EA Week defines our community spirit

Soccer fans at home vs. SCHA, October 25, 2019 – Obaida Elamin ’20

If the goal here is to re-evaluate EA Week, the first thing to consider is what we, as Haverford students, are hoping to get out of this school in the first place, as well as what the school hopes we become as a result of being here. Academic excellence is obviously a monstrous component, but I’d like to point out that the main goal of academics is to teach students how to think rather than force-feeding them minute details. Consider our finals—they regularly reject testing the niche formulas and theorems in favor of the broad concepts, and everyone understands why.

     Nothing of significance is lost during any one week of school; one week does not a school year make. No major concepts are forcibly left out because we have it. With that in mind, it’s rather obvious how much EA Week contributes to the community. It is the time of year when the entire Upper School comes together. The most reserved students give in to school pride, and the newest community members feel a part of something bigger.
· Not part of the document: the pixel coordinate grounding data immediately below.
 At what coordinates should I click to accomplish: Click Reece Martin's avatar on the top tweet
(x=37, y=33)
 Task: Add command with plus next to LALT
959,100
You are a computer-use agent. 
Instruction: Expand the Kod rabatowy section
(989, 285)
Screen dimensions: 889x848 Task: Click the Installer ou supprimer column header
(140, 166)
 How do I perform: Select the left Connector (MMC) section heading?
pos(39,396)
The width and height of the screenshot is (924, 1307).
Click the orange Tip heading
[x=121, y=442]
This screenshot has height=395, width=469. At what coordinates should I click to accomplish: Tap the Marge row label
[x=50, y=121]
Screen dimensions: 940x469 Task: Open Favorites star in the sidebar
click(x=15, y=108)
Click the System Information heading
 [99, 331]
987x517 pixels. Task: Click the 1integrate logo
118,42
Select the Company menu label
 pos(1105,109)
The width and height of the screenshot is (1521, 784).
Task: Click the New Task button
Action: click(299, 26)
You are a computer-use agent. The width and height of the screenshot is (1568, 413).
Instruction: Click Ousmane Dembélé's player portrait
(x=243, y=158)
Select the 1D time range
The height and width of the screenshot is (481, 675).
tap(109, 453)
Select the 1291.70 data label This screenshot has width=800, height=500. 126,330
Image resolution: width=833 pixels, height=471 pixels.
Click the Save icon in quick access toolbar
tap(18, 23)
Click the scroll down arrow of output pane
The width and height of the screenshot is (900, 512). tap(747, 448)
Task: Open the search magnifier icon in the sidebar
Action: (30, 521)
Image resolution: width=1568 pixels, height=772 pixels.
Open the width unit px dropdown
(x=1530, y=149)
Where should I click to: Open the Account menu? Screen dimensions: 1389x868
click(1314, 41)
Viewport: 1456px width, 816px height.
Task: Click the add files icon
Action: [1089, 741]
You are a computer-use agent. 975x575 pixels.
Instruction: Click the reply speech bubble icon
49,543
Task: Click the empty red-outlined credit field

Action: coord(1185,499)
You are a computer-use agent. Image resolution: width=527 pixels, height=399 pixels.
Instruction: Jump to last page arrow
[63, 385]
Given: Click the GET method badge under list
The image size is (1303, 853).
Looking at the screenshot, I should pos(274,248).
Coach Murphy speaks at Monday’s kick-off assembly – Mr. Thomas Stambaugh

     Haverford is more than a means to an end. The school has an obligation to facilitate friendships and camaraderie, while also shaping men of character. It’s the same reason why we host a prom, put on plays, and have a costume contest. It’s unlikely that many students will make strong bonds in just one day—I’ll concede that much—but it is certainly plausible that the spirit this day facilitates will lead to such relationships in the future.

EA Day (and the week before it) lays the groundwork for who we are as people.

     EA Day (and the week before it) lays the groundwork for who we are as people.

     Removing it would turn us into drones.